Fig. 2: Induced senescent human cell lines show cell-type-specific responses to senolytic treatment.

A Schematic depicting mechanism of action of senolytics Dasatinib + Quercetin and Navitoclax on anti-apoptotic pathways active in senescent cells (Created in BioRender. Plessis-Belair, J. (2025) https://BioRender.com/lgfnmsj). B Z-score heatmap showing anti-apoptotic marker expression (MCL1, BCL2, ABL1, BCL2L1) in all cell lines (astrocytes—green, endothelial cells—orange, microglia—purple, oligodendrocytes—yellow, neurons—brown) based on bulk RNAseq following 7-day DMSO (blue) or BrdU (pink) treatment. C–G Normalized percent cell survival of astrocytes (C), endothelial cells (D), microglia (E), oligodendrocytes (F), and neurons (G) following 7-day DMSO (grey) and 100 µM BrdU (red) treatment with 48-h dasatinib (D) + quercetin (Q) treatment at concentrations of 50 nM D + 10 µM Q and 100 nM D + 20 nM Q (n = 3 replicates).

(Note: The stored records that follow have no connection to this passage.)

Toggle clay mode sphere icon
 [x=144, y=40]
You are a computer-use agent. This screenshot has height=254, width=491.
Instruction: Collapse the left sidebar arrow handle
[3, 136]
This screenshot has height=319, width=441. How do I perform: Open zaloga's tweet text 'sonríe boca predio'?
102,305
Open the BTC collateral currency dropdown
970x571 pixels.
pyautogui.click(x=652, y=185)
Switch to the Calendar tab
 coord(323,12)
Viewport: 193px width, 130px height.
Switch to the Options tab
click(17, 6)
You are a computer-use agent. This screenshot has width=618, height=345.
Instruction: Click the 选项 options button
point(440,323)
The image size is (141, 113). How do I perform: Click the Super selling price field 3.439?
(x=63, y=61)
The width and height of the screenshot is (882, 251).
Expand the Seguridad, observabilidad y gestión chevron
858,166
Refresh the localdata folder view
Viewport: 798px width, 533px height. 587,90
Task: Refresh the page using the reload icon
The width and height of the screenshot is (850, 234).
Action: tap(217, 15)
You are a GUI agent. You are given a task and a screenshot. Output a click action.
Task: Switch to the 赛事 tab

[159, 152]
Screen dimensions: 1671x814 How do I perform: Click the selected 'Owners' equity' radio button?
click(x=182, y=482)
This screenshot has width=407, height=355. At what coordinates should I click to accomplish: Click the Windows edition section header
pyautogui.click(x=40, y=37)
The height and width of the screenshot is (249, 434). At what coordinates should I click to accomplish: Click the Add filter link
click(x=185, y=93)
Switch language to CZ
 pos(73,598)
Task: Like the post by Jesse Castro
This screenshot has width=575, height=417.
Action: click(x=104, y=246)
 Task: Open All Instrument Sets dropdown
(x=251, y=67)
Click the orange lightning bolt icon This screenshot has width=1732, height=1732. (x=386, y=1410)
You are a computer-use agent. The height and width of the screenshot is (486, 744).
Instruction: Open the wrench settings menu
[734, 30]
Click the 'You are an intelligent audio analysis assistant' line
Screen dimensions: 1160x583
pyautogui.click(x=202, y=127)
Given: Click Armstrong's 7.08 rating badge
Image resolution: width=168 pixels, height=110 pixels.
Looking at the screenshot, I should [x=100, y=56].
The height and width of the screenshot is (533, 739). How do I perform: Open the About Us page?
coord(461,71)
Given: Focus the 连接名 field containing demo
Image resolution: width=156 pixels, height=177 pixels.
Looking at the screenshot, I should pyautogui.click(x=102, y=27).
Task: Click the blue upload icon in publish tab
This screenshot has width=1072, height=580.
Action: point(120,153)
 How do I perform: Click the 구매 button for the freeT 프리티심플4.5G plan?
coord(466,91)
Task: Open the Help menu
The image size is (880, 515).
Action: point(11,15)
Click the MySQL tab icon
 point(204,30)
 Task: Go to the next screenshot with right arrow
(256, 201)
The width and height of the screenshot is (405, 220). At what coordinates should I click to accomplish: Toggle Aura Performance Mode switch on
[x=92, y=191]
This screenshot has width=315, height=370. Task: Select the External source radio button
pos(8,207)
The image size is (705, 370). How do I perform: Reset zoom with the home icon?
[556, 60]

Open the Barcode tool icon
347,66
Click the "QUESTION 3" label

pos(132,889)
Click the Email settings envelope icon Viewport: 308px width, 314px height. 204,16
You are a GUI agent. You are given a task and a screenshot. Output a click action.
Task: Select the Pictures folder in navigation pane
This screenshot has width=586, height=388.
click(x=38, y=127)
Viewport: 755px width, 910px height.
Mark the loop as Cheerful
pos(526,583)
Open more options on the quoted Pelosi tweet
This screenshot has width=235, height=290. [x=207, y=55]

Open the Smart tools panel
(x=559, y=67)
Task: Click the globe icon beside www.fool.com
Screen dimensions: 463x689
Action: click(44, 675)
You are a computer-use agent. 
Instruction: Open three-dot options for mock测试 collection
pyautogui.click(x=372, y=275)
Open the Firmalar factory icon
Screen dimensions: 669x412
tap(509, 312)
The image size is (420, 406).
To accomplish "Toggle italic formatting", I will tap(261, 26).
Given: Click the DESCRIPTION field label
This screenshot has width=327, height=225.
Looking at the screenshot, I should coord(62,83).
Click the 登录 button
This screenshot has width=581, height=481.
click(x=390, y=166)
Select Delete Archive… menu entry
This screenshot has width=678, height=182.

H–L Normalized percent cell survival of astrocytes (H), endothelial cells (I), microglia (J), oligodendrocytes (K), and neurons (L) following 7-day DMSO (grey) and 100 uM BrdU (red) treatment with 48-h navitoclax treatment at concentrations of 1 µM, 10 µM, and 20 µM (n = 3 replicates). Data in (C–L) analyzed by two-way ANOVA with Šídák’s multiple comparisons test. All graphs show mean with standard deviation (ns, p > 0.05, * p < 0.05, ** p < 0.01, *** p < 0.001). Source data and exact p-values are provided as a Source Data file.